Portuguese Liberal Party receives ANPL

The “Iniciativa Liberal “ Party meets with  the National Association of Liberal Professionals in the Assembly of the Republic.

The President of the Liberal Initiative, Rui Rocha, and Carla Castro, Deputy and  member of the 10th Parliamentary Committee on Labor, Social Security, and Inclusion, had a working meeting with the ANPL at the Portuguese Parliament in Lisbon, March the 16th.

The ANPL was represented by its President, Orlando Monteiro da Silva, João Ascenso, and Ana Lopes, a member of the general assembly.

The “Liberal Initiative” showed great interest in deepening its knowledge of the new dynamics of the labor market and the issues that arise today in terms of social protection and taxation applicable to these professionals in Portugal. A set of parliamentary intervention lines dedicated to these themes were described by the Liberal Party.

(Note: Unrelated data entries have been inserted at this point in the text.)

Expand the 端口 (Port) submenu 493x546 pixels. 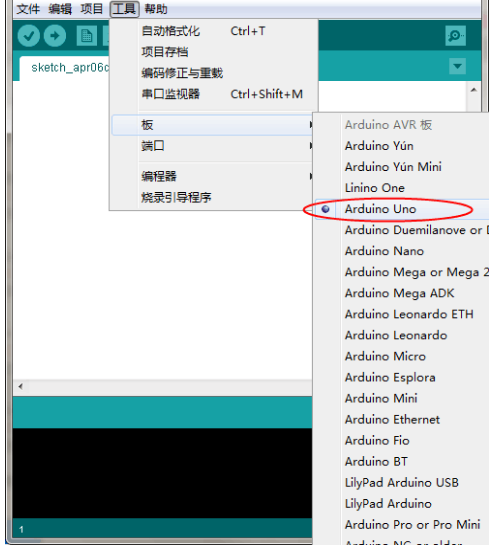[212, 146]
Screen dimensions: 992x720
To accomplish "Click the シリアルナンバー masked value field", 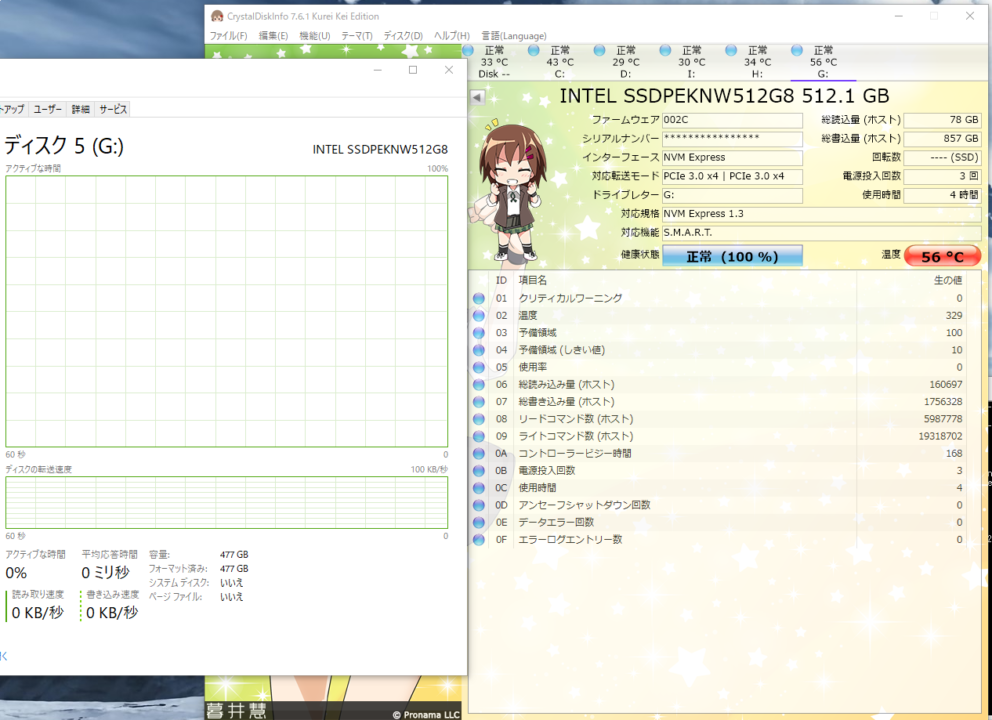I will tap(731, 138).
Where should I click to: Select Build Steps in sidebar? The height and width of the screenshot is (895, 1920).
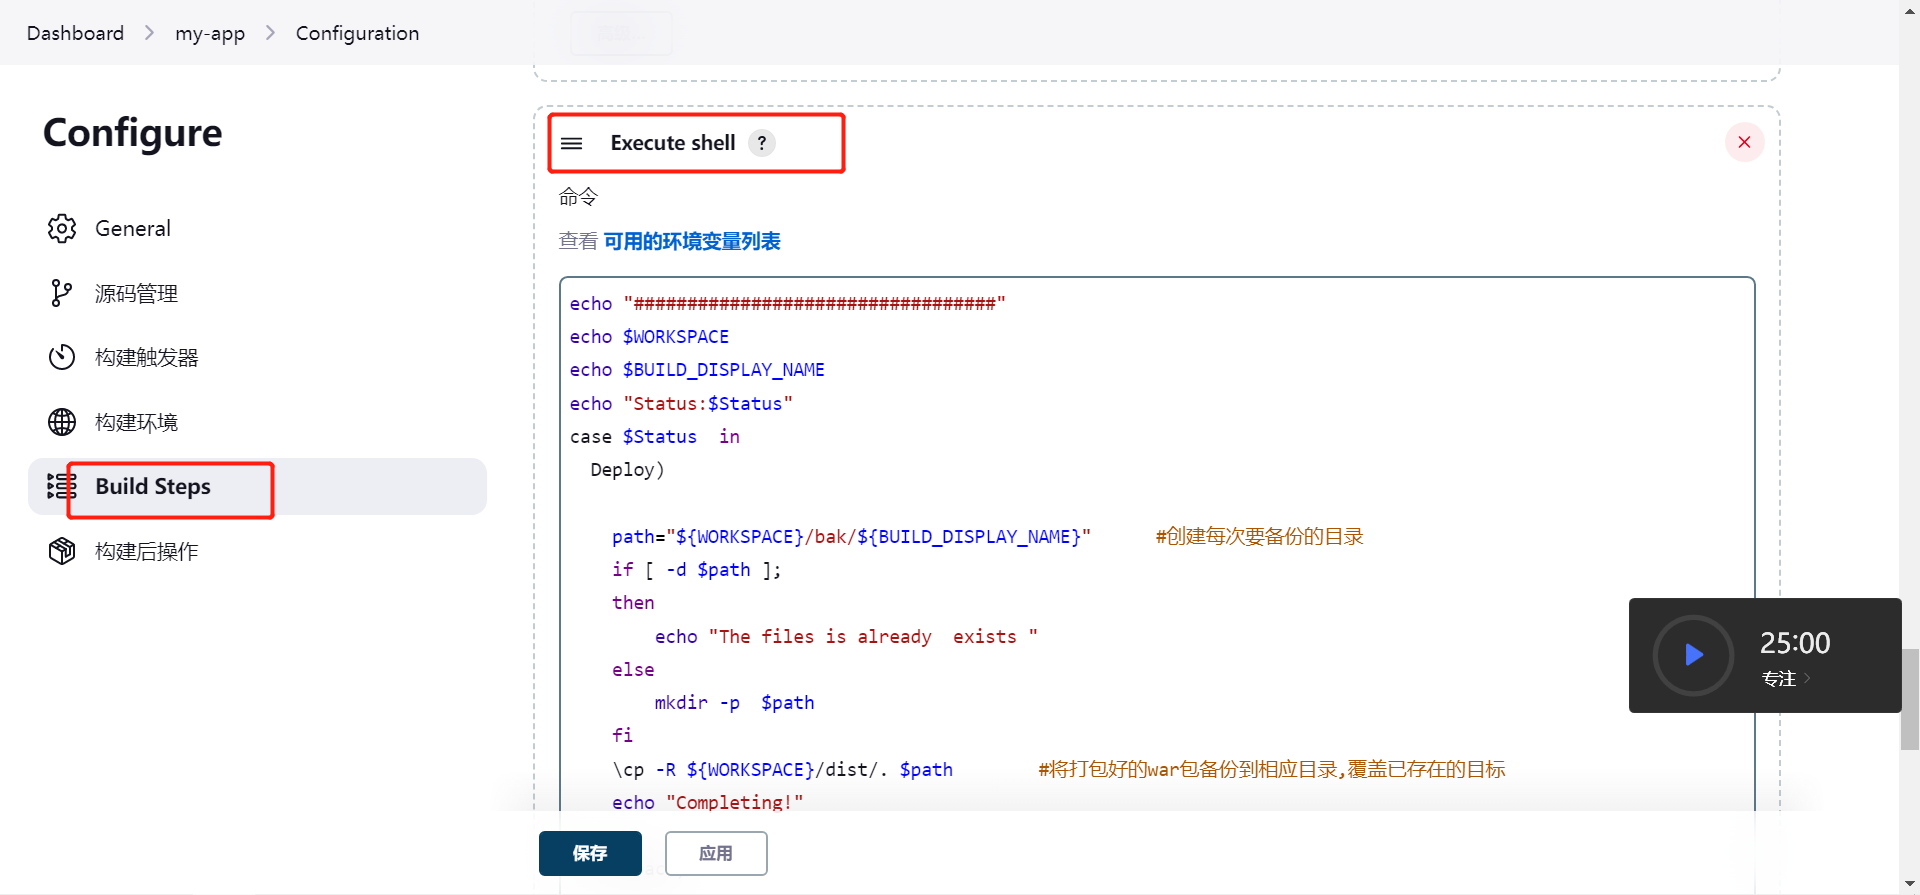coord(153,487)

The ANPL shared with Rui Rocha and Carla Castro its perspective on the profound changes that the organization of work in our society is undergoing and the relevant role that liberal professionals and similar, freelancers, and consultants will assume in these new realities that are emerging. At the end of the meeting, a set of action lines and initiatives programmed by IL and ANPL were identified.

The common will to contribute to a legislative and regulatory framework that values liberal professionals, framed in their respective ethical frameworks, aspiring to the highest professional standards and references that independent workers place in the exercise of different activities, in line with the superior interests of consumers, thus contributing to the increase in the country’s competitiveness, was reaffirmed.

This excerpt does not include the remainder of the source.